"It's sad to see that she didn't get to see everybody's children," Kate Stigell said.
They're memories that Stigell made without her sister Cornelia Crilly, a 23-year-old TWA flight attendant who was brutally raped and murdered in June of 1971 in Manhattan by now 69-year-old Rodney Alcala, who prosecutors say is the "face of evil."
A weeping judge sentenced Alcala to two counts of 25 years to life for murdering Crilly and 23-year-old Ellen Jane Hoover. Hover, a comedy writer and former Hollywood nightclub owner's daughter who had a degree in biology and was seeking a job as a researcher, was living in Manhattan when she vanished in 1977. Her remains were found the next year in the woods on a suburban estate.
"Their loved ones' killer has finally, finally, finally been held accountable and brought to justice," Manhattan District Attorney Cyrus Vance said.
Vance's cold case unit cracked open these unsolved murders
Around the time of the murders, Alcala appeared on The Dating Game as bachelor number one. Investigators say he was a master manipulator and a deranged serial killer.
He's currently on death row in California.
A former photographer with an IQ said to top 160, Alcala was convicted in 2010 of killing four women and a 12-year-old girl in Southern California in the 1970s. He represented himself, offering a defense that involved showing a clip of his 1978 appearance on "The Dating Game" and playing Arlo Guthrie's classic 1967 song "Alice's Restaurant."

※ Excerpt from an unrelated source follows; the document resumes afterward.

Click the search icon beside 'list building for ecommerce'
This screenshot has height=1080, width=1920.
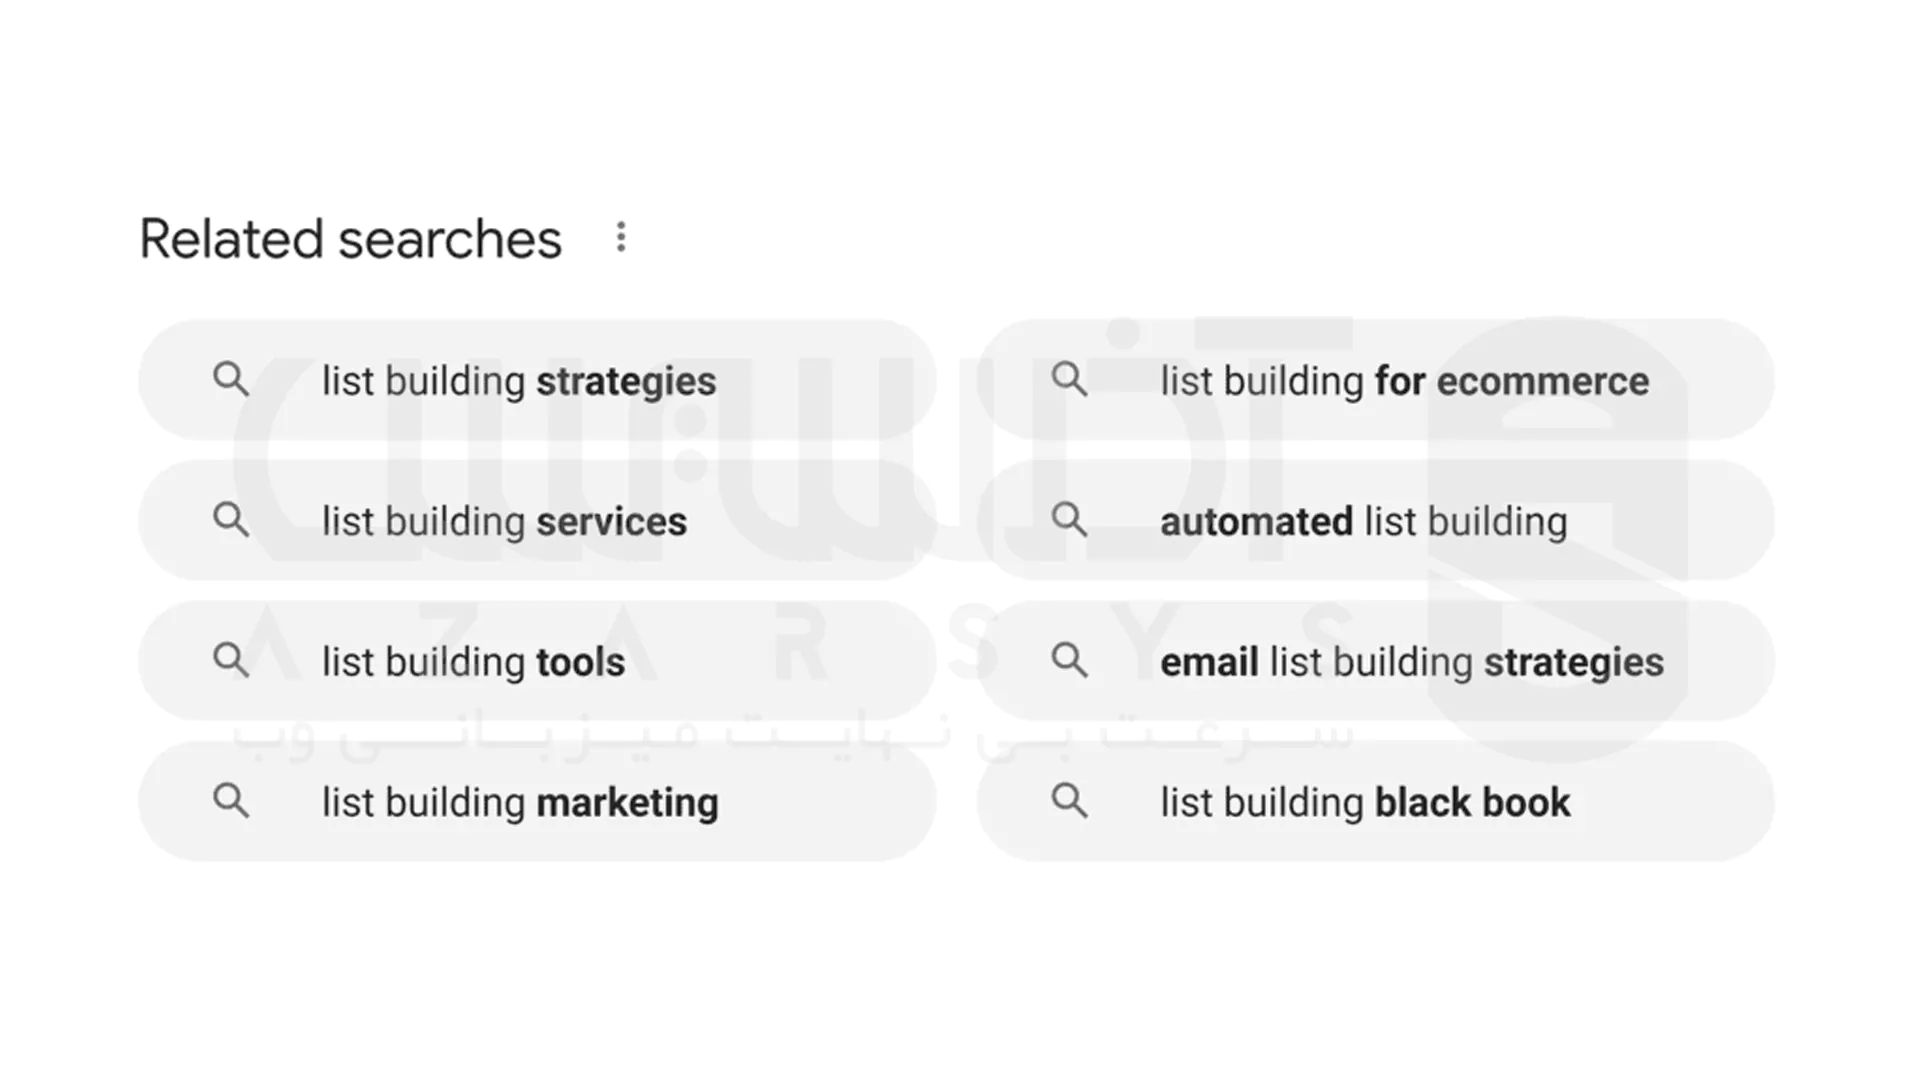1069,380
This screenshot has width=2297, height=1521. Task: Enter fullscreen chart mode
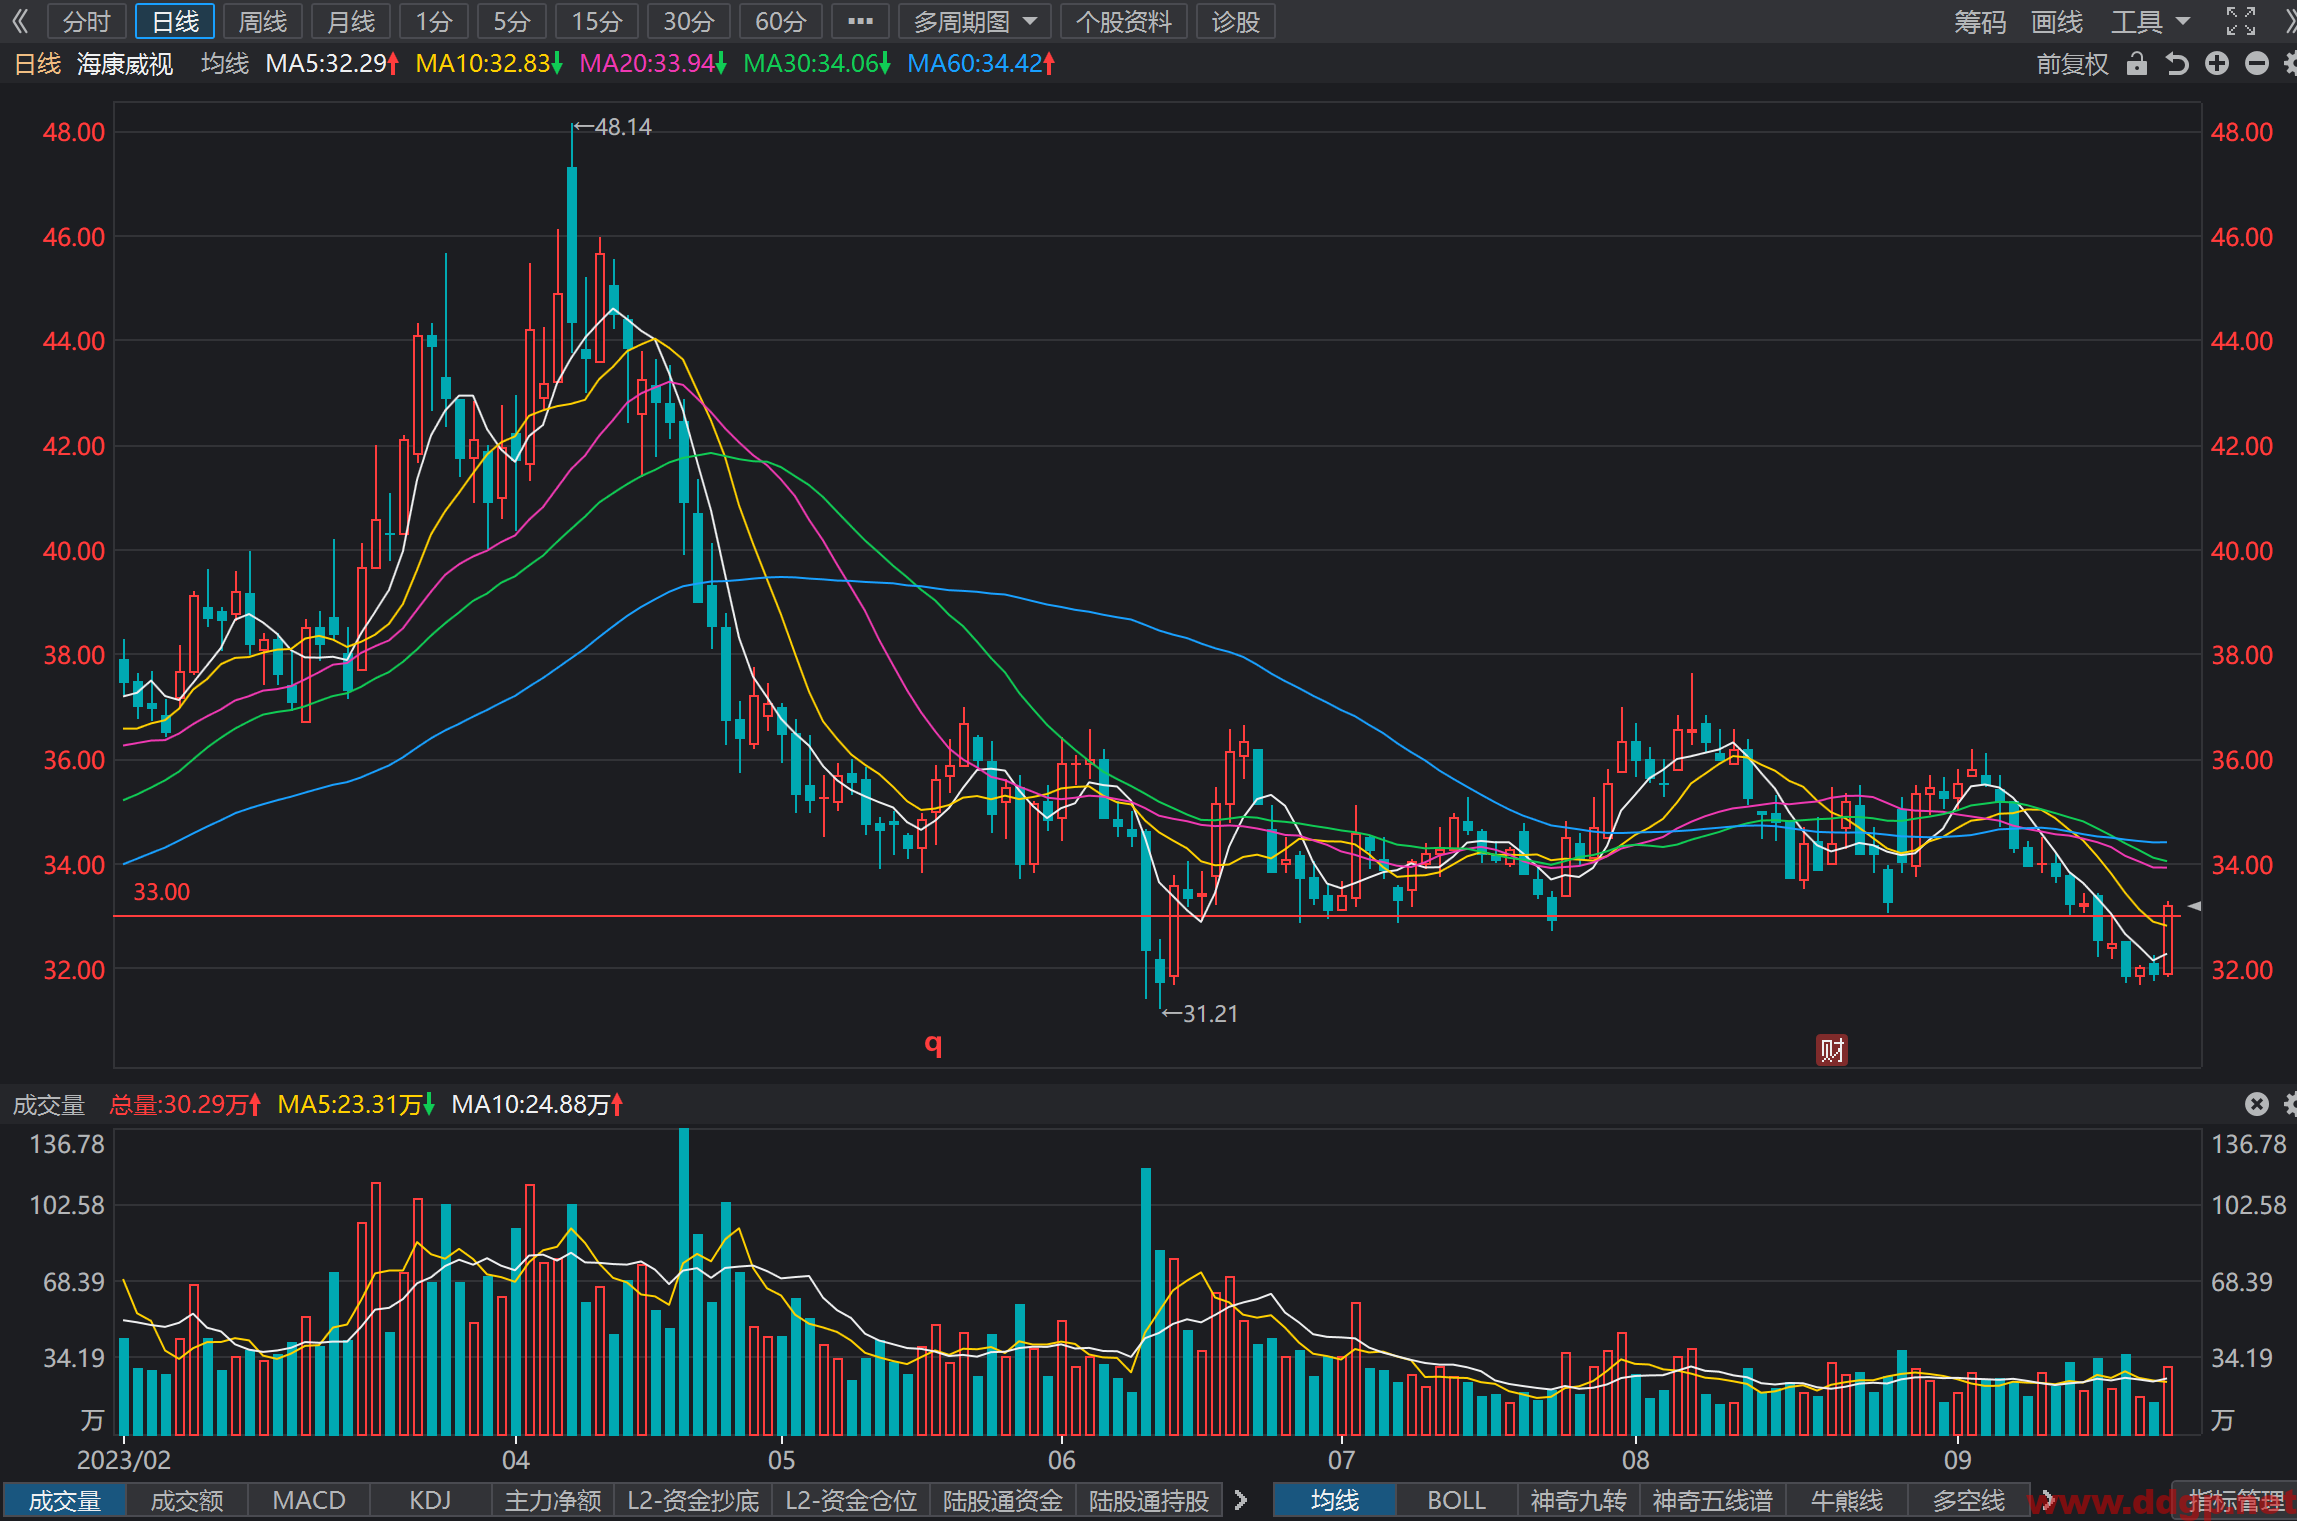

While appealing his death sentence in California, Alcala was indicted in 2011 in New York, partly on evidence that emerged during his California trial, prosecutors said.
The details of his crimes were so brutal that the judge broke down crying in court during sentencing.
But today is all about closure.
"There's so much love in this room and I know that she sees that," Kate Stigell said.